Crítica | Ferrugem (2018), de Aly Muritiba

Ferrugem, Aly Muritiba, crítica

Avaliação: 3/5

Grande vencedor do Festival de Gramado 2018, “Ferrugem” é o novo longa-metragem do cineasta curitibano Aly Muritiba, responsável pelo ótimo “Para Minha Amada Morta” (2015). Em cartaz desde o dia 30 de agosto nos cinemas brasileiros, o drama ganha sessão especial em Fortaleza nesta terça-feira (4), no Cinépolis RioMar Fortaleza, seguida de debate com o ator Giovanni de Lorenzi.

Agora imerso na vida dos adolescentes, Muritiba discute a exposição na internet. A trama é dividida e duas partes. A primeira é focada em Tati, interpretada Tiffanny Dopke, vítima do vazamento de um vídeo íntimo que se torna o assunto mais comentado da escola. Por mais suspeitos que tenha, ela não tem um caminho para resolver o seu problema. Os pais aparentemente ausentes amplificam a solidão daquela menina que viu o mundo desabar de uma hora para outra e virou alvo de um crime virtual.

Com a moral abalada, Tati é motivo de chacota, enquanto seu companheiro de vídeo sofre bem menos ofensas públicas do que ela, um retrato bastante vivo de uma sociedade misógina que ainda cultua a preservação do “macho”. A segunda parte é focada em Renet, papel de Giovanni de Lorenzi, interesse romântico de Tati. Ele não é a “estrela” do vídeo vazado, mas sofrerá algumas consequências do que aconteceu com a colega de sala. Falar mais do que isso sobre a trama pode prejudicar a experiência narrativa elaborada por Muritiba.

Inicialmente, Muritiba e a corroteirista Jessica Candal se preocupam em retratar o mundo de aparências que a internet proporciona. Os compartilhamentos, a exposição desenfreada e os memes estão lá para dialogar com uma realidade não apenas da vida dos adolescentes, mas de qualquer usuário da grande rede.
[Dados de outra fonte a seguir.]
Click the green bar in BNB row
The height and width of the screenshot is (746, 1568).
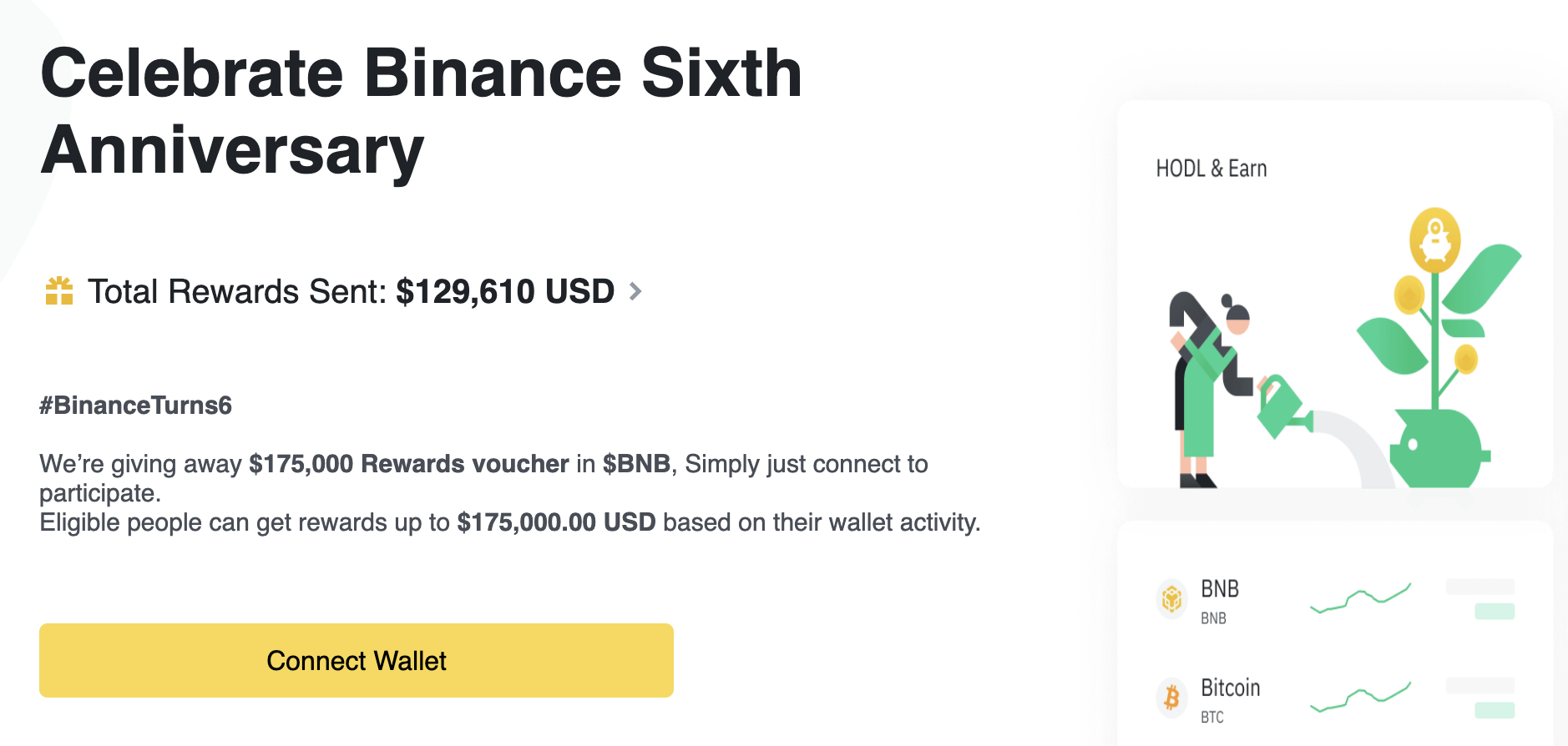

Os celulares se tornaram imprescindíveis para possibilitar essa conectividade coletiva, mas também podem ser uma arma se utilizados de forma irresponsável (aliás, os cartazes do filme representam isso de forma certeira).
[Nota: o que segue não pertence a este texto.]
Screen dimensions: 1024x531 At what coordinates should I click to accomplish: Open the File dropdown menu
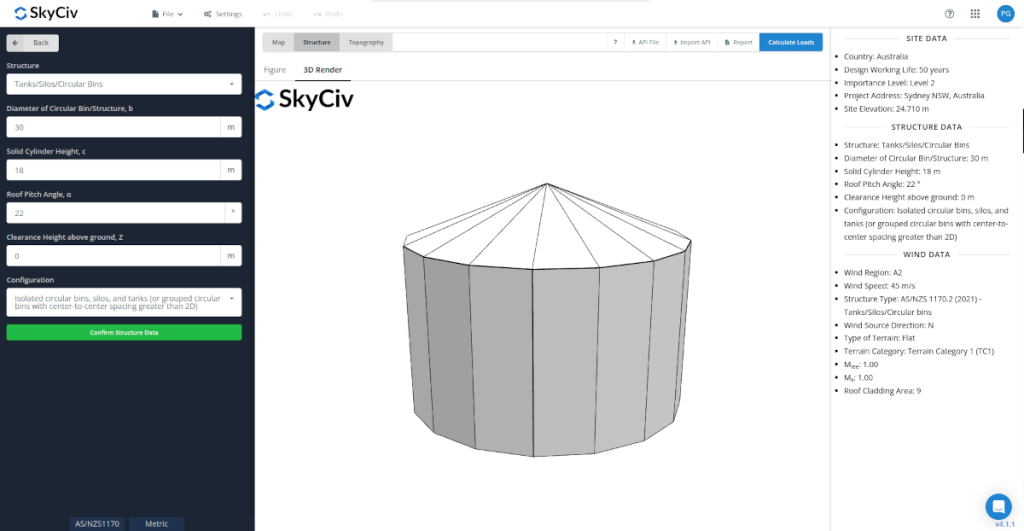(x=167, y=14)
Ferrugem_still_1Ainda na primeira parte, o roteiro sugere mais as motivações que levam a essa conduta de exposição da intimidade dos outros (e a carnificina que isso causa dentro de uma comunidade) do que busca seus culpados. Tati vira uma atração de circo em um cenário que já é naturalmente opressor. Em seguida, a história prioriza uma investigação que se desenrola mais fora de cena e planta algumas dicas do que pode ter acontecido até que alguém possa ser responsabilizado tudo. As duas partes elaboram uma dinâmica própria, especialmente pelo desenvolvimento de um tom mais sombrio que vai se revelando durante a trama, ainda que poucas soluções sejam apresentadas para o assunto central.

É interessante que tanto os pais ausentes de Tati quanto os pais desalinhados de Renet revelem camadas questionáveis sobre paternidade, questionando a forma como eles trataram, tratam e irão trarar os filhos. Não que o filme os culpabilize por tudo que acontece com os protagonistas, mas fica clara a intenção de discutir as rupturas afetivas que são comuns nas estruturas familiares. Hoje a vida acontece muito rápido, inclusive por conta do fácil acesso à internet, e se torna quase impossível ter o controle total do que o outro está fazendo.

Ainda que Muritiba seja um realizador sempre inspirado (a última cena da primeira parte prova isso), talvez falte um pouco mais de energia em uma trama que propõe refletir sobre o nosso tato diante do outro. Ao mesmo tempo que aqueles personagens parecem ser nossos próprios familiares, eles estão distantes demais de nós por conta de uma apatia que nem sempre funciona em cena.

Assim como os bons “Aos Teus Olhos” (2017), de Carolina Jabor, e “Com Amor, Simon” (2017), de Greg Berlanti, também lançados esse ano e que discutem, cada um da sua forma, o assédio descontrolado nas redes sociais, “Ferrugem” tem o papel político de problematizar essa terra sem lei que é a internet, espaço onde as pessoas se sentem propriedades das outras, além de questionar as nossas próprias funções sociais e morais como indivíduos. Ponto positivo também para a exposição de uma cultura machista que ainda está enraizada, mesmo com tantas lutas sendo evidenciadas nos últimos anos e que buscam se legitimar em tempos difíceis de opressão.